Data excerpts:
____

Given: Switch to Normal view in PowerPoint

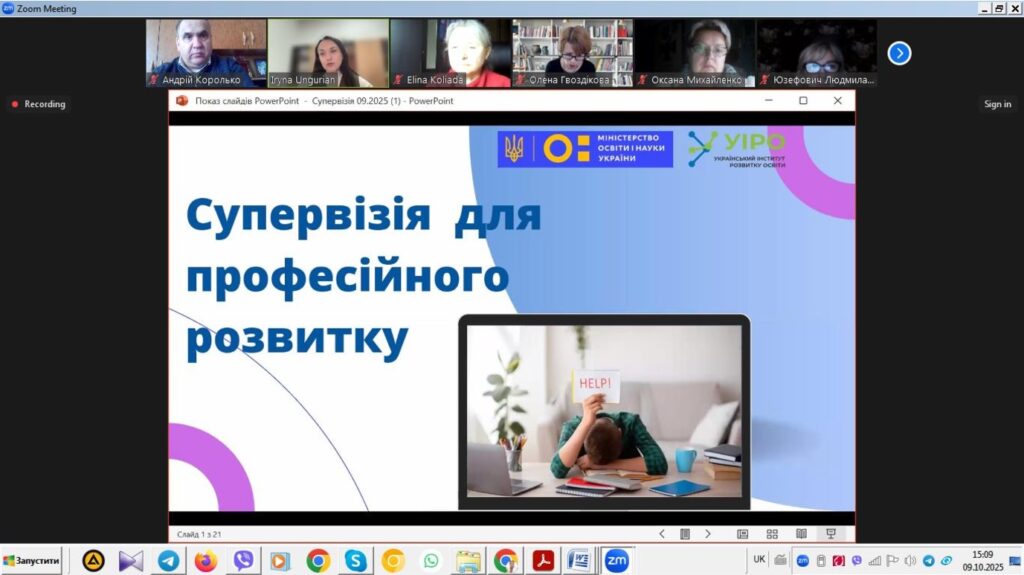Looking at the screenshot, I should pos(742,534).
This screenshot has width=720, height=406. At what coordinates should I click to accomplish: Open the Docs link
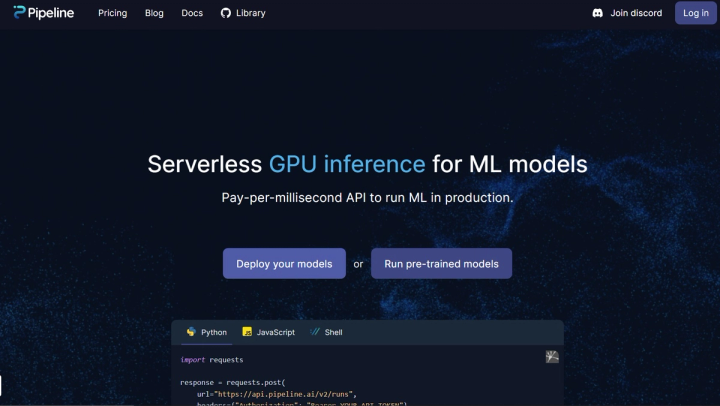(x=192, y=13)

____

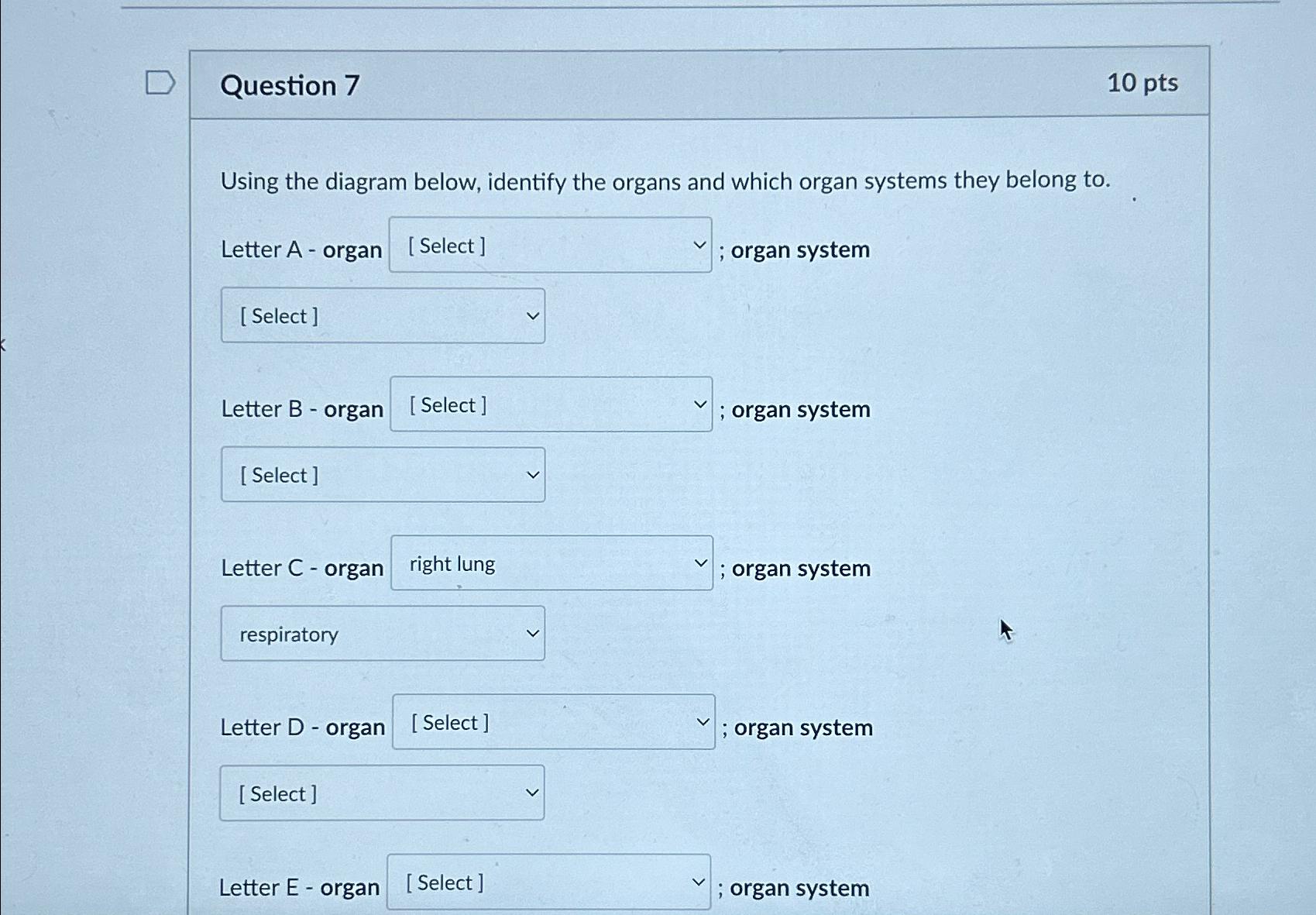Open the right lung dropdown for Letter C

____

Goal:
Copy the data from the line with "This screenshot has" up to and including the line with "(x=192, y=13)", without the pictures.

Task answer:
This screenshot has width=720, height=406. At what coordinates should I click to accomplish: Open the Docs link
(x=192, y=13)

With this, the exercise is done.